Volume XV No. 1 - September, 1949
Identification Of Lake Fish
By P. H. Shepard, Ranger-Naturalist
Confusion as to the identify of Crater Lake fish is apparently a
result of the colloquial terminology, poor stocking records, and changes
in the fish when land-locked. The name "silversides" is usually applied
to the sockeye salmon Oncorhynchus merka, but is often confused
with silver salmon, Oncorhynchus kisutch. If silver salmon are
reproducing in Crater Lake, in which there has been no stocking since
1940, it would apparently be the first case on record of land-locked
kisutch reproducing; otherwise the silver may be gone from the
lake.
Three species were reported stocked in the lake; they are the
sockeye, the silver salmon, and the rainbow trout. Dr. John Raynor,
ichthyologist of the Oregon State Fish & Game Department, identified
the fish being caught now as sockeye and rainbows, and at least two
other authorities, including Dr. Carl Hubbs, have independently agreed
with Dr. Raynor's identification of the lake fish.
Nivation
By Franklin C. Potter, Ranger-Naturalist
When the amount of snow that falls in a region does not all melt
during the year the accumulation may result in a permanent snowfield, a
mass of ice, or a glacier. In the case of ice, the term glacier is not
applied until the mass has reached the moving stage. The transition
from snow to ice is brought about largely by the end of winter the usual
snow bank is no longer composed of flakes or pellets of snow; instead it
is a mass of granular ice to which the term neve is applied.

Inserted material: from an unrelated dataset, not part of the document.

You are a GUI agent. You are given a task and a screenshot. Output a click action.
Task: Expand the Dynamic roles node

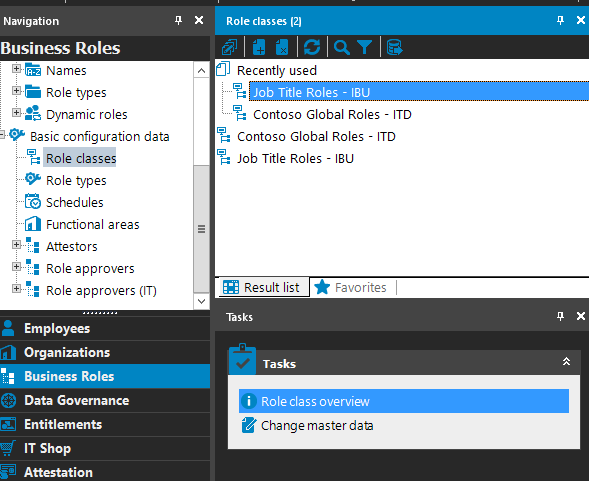click(16, 112)

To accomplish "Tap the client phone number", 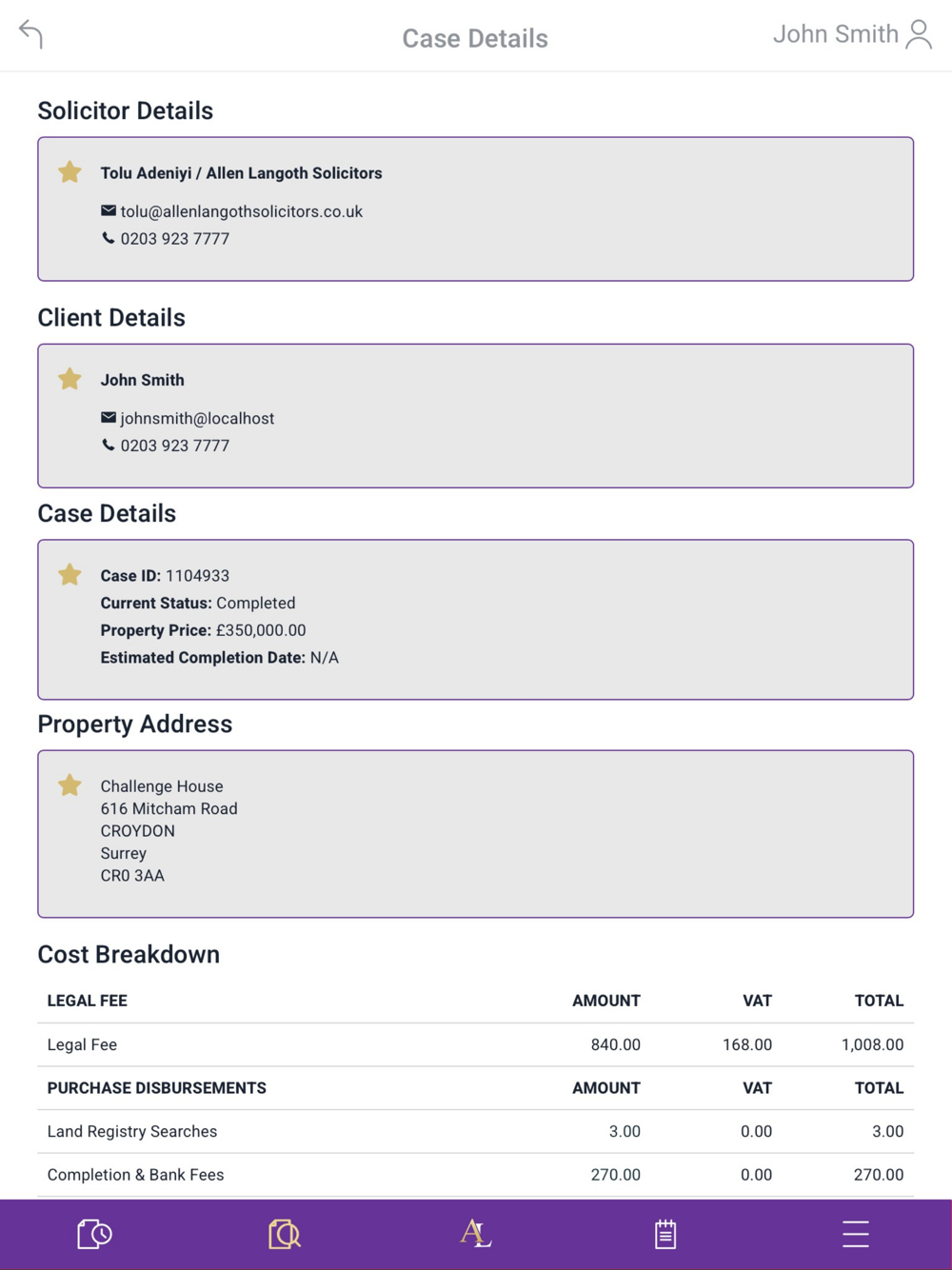I will click(x=174, y=446).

Where neve fields increase in thickness from year to year eventually
the pressure compacts the lower portion of the mass into more or less
solid ice; if the mass begins to move the name glacier is applied. Thus
a glacier, at least at its source, has a stratification; snow overlies
neve which in turn grades downward into more solid ice.

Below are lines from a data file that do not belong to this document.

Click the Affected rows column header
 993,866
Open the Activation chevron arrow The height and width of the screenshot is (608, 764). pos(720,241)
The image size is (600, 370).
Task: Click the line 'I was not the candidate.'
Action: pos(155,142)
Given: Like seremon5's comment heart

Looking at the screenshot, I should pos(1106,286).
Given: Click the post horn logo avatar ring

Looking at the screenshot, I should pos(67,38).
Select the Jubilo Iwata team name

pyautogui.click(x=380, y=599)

In Crater Lake National Park so little snow lasts through the summer
under the present climate that solid ice usually does not form. However,
the small amounts of snow that last through the summer as well as the
snow that lingers until last June, July or August has been converted
into neve. These patches of neve which last into or through the summer
exert a limited though definitely noticeable weathering and erosional
action.
On nearly level land the geological evidence of neve action
(nivation) is perhaps most noticeable. Where neve lasts well into the
summer, year after year, the site of the neve is lowered below its
surroundings and a small depression is formed. Early in the summer
season the accumulation of melt water at the base of the neve during the
day is converted into ice at night only to be remelted the next day as
more water trickles downward from the overlying neve. This repeated
freezing and thawing acomminutes the rock particles. Some water drains
downward through the mantle and out of the depression and carries away
the finer rock particles. In this manner the depression is enlarged and
deepened by the same process of nivation that inaugurated it.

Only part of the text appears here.